Récemment, elle a publié Réinventer les alphabets : Claude Simon, Gastone Novelli (2023) et a rédigé la préface de la traduction italienne du roman de Claude Simon, Le Jardin des Plantes (Rome, éd. Gremese, 2024).
Andrea Cortellessa est né à Rome en 1968. Il enseigne la littérature italienne contemporaine à l’université de Roma Tre. Il a été commissaire d’expositions et de textes (de Chirico, Manganelli, Pagliarani, Raboni, Rosselli, Zanzotto, Di Ruscio, Paolini et Parmiggiani, entre autres), a réalisé des émissions de radio et de télévision, ainsi que des représentations théâtrales et musicales. Parmi ses derniers ouvrages, citons Le notti chiare erano tutti un’alba. Antologia di poeti italiani nella Prima guerra mondiale (Bompiani 2018), Andrea Zanzotto. Il canto nella terra (Laterza 2021), Filologia fantastica. Hypothesis, Manganelli (Argolibri 2022), le volume à plusieurs voix Arbasino A-Z (Electa 2023) et Amelia Rosselli. Avec la hache dans le dos (Electa 2024). Il est l’un des fondateurs de « Antinomie. Scritture e immagini » ; il collabore avec « manifesto », « Corriere della Sera », « Sole 24 ore », « Giornale dell’Arte » et d’autres journaux.
Davide Crosara est chercheur en littérature anglaise à l’université ‘Sapienza’ de Rome.
Ses principaux domaines d’étude sont le théâtre moderne et contemporain, le romantisme et le post-humain.

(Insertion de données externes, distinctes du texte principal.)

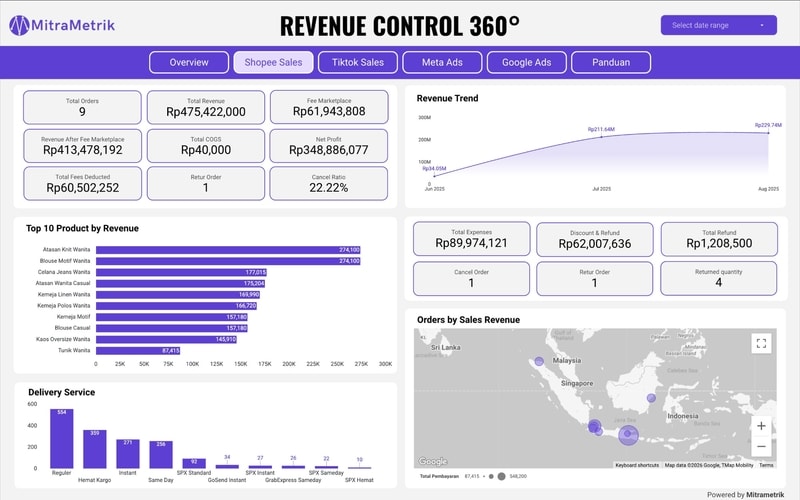
Task: Click the date range dropdown arrow
Action: point(762,25)
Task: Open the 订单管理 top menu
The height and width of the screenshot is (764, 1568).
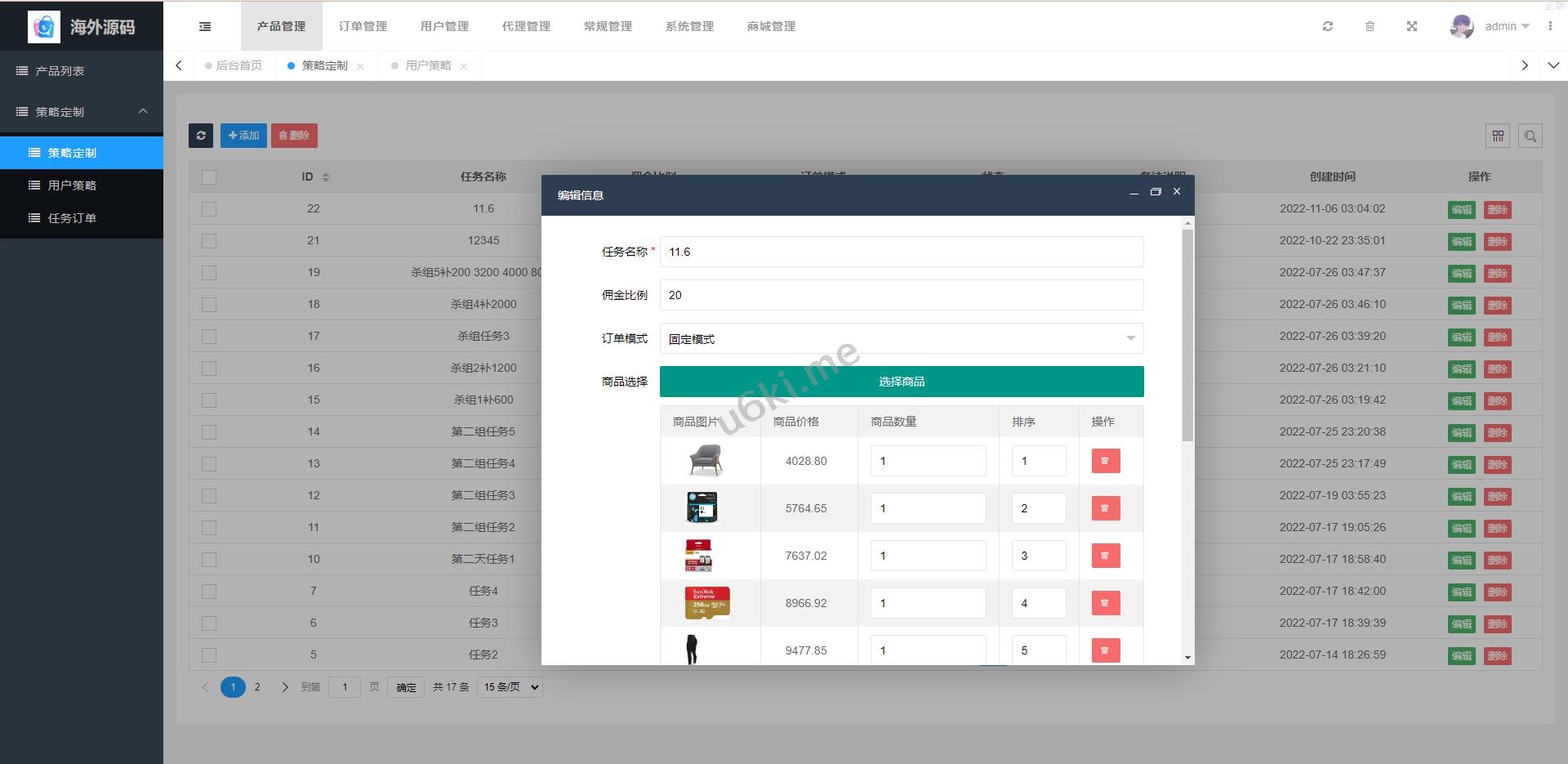Action: [363, 26]
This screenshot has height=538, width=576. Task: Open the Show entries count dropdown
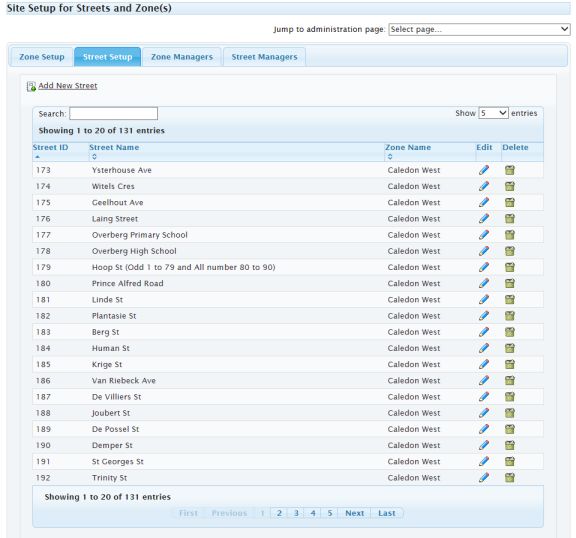point(493,113)
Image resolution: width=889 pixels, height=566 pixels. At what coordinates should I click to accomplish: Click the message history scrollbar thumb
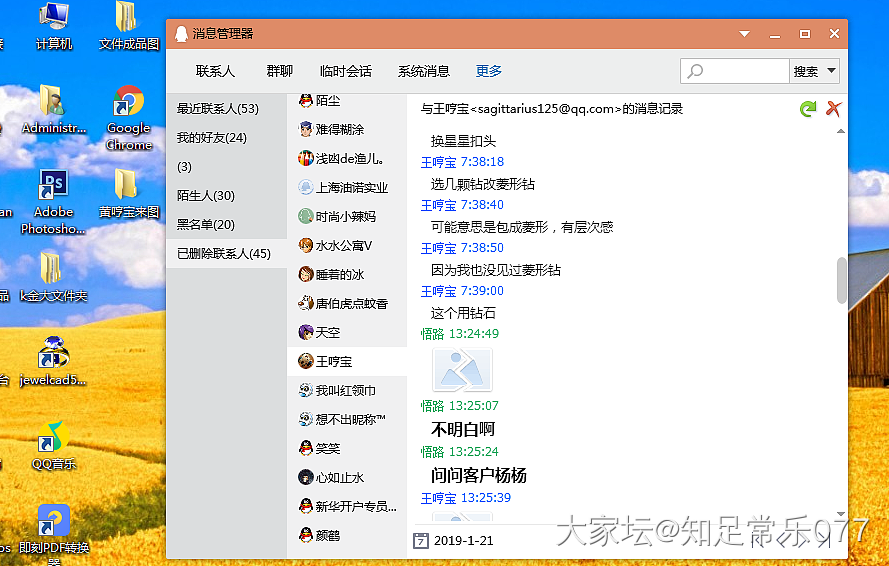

Il a publié une monographie sur Beckett et le monodrame (Arachne, 2019), ainsi que des essais dans des volumes et des revues sur Daniel Defoe, Primo Levi, W.B. Yeats, James Joyce, Kae Tempest.
Il a récemment édité deux volumes sur Samuel Beckett : Samuel Beckett’s Italian Modernisms : Tradition, Texts, Performance (Routledge : 2024) et Samuel Beckett and the Arts.
Italian Negotiations (Anthem Press : 2024).
Son essai « J’ai eu l’image » figure également dans ce dernier volume. Samuel Beckett et Gastone Novelli.
Marco Rinaldi est professeur d’histoire de l’art contemporain et d’histoire du design à l’Académie des beaux-arts de Rome et conseiller scientifique des archives Gastone Novelli, un artiste dont il a dirigé le catalogue général de peintures et de sculptures avec Paola Bonani et Alessandra Tiddia.
Il a également assuré le commissariat des expositions de Novelli au Museo del Novecento de Milan en 2012 et à la Gallerie d’Italia di Intesa-Sanpaolo de Naples en 2013-2014. Il est l’auteur d’essais et de monographies sur la culture de l’art et du design du XXe siècle, dont les volumes La Casa Elettrica et Il Caleidoscopio. Temi e stile dell’allestimento in Italia dal razionalismo alla neoavanguardia (2003) et Strappare il mondo al caso. Communication esthétique et néo-avant-garde en Italie (1956-1964) (2008), et rédacteur en chef de la revue « Zeusi – Contemporary Languages of All Time ».